De la même manière, l’histoire politique locale de la relation franco-américaine reste largement à écrire, ce dans une optique comparatiste. L’article qu’Alain Lemoigne consacre aux rapports que les syndicats brestois entretiennent avec les Américains est d’autant plus intéressant qu’il décrit une réalité bien différente de celle qui peut prévaloir à Saint-Nazaire. En effet, là où Henri Gauthier tient parfaitement ses troupes, on observe dans le port du Ponant des oppositions à l’adoption du taylorisme (p. 113) et même quelques éléments zimmerwaldiens réclamer en 1918 la paix (p. 115). Du point de vue de l’histoire d’une certaine branche du mouvement ouvrier, c’est donc bien sur le mode d’une répulsion que doit être analysée cette relation franco-américaine. Là est du reste une position très minoritaire comme en attestent les milliers de courriers envoyés par des Français à Woodrow Wilson, président auréolé d’une popularité qui n’est pas, rétrospectivement, sans rappeler l’Obamania ayant entouré le 44e locataire de la Maison Blanche. Parmi ces 3 600 lettres (p. 131), moins de 70 proviennent de Bretagne (p. 134) mais certaines disent combien le wilsonisme influence le mouvement breton (p. 142) : les quelques échanges entre Camille Le Mercier d’Erm, Joseph Jacob et le Président américain invitent à cet égard à de nombreux approfondissements.

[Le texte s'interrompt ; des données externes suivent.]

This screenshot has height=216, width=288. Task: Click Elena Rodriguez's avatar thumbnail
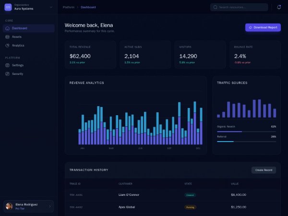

13 décembre 1918: arrivée du président Woodrow Wilson à Brest. New York Public Library: 98927.

On le voit, les distorsions mémorielles liées aux commémorations du centenaire de la participation américaine à la Première Guerre mondiale sont aussi nombreuses que les pistes qu’offre ce terrain pour la recherche à venir. Sans doute y a-t-il du reste une relation de cause à effet. La nature a en effet horreur du vide et quand les historiens désertent, ce sont bien les promoteurs de mémoire qui investissent le terrain. Il nous parait donc d’autant plus urgent d’investir massivement ce champ que le pays dont il est question n’est pas non plus n’importe lequel…

Erwan LE GALL

CARNEY, Sébastien (dir.), 1917-1919 Brest ville américaine ?, Brest, Centre de recherche bretonne et celtique, 2018.

 

 

 

 

 

 

1 CARNEY, Sébastien (dir.), 1917-1919 Brest ville américaine ?, Brest, Centre de recherche bretonne et celtique, 2018. Afin de ne pas surcharger inutilement l’appareil critique, les références à cet ouvrage seront dorénavant indiquées dans le corps de texte, entre parenthèses.

2 NOUILHAT, Yves-Henri, Les Américains à Nantes et Saint-Nazaire, 1917-1919, Paris, Les Belles-Lettres, 1972.

3 Pour de plus amples développements on se permettra de renvoyer à  LE GALL, Erwan, Saint-Nazaire, les Américains et la guerre totale (1917-1919), Bruz, Editions CODEX, 2018.